Work to complete:
Taking the line that contains "Where should I click to: Click" as the first, copy each line exactly up to and including the last line below.

Exercise data:
=-=-=-=-=

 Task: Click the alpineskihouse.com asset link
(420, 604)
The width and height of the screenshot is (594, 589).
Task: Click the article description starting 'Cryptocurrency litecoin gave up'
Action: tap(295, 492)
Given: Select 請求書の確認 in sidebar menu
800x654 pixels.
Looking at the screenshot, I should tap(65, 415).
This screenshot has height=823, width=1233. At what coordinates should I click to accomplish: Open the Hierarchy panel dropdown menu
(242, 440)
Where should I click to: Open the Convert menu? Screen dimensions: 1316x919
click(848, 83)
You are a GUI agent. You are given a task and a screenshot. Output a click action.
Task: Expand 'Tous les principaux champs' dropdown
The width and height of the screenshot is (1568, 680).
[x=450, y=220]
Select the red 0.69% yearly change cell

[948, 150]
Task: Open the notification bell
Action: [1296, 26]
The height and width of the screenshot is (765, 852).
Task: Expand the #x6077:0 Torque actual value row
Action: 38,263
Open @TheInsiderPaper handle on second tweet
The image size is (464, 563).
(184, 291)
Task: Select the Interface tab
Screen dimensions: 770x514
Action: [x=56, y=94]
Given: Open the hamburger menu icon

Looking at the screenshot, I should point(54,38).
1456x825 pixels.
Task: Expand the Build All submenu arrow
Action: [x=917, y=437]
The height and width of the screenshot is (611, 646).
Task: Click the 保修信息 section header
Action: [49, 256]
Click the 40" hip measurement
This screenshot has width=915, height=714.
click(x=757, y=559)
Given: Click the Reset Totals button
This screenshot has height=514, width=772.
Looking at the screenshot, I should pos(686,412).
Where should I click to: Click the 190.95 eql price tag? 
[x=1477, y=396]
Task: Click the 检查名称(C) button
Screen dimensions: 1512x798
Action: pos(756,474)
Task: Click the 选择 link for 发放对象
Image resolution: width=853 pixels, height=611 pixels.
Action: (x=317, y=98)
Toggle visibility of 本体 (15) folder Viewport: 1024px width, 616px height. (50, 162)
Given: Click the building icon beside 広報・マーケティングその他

=-=-=-=-=

Result for this exercise:
Where should I click to: Click the 190.95 eql price tag? 
[x=1477, y=396]
Task: Click the 检查名称(C) button
Screen dimensions: 1512x798
Action: pos(756,474)
Task: Click the 选择 link for 发放对象
Image resolution: width=853 pixels, height=611 pixels.
Action: (x=317, y=98)
Toggle visibility of 本体 (15) folder Viewport: 1024px width, 616px height. (50, 162)
Given: Click the building icon beside 広報・マーケティングその他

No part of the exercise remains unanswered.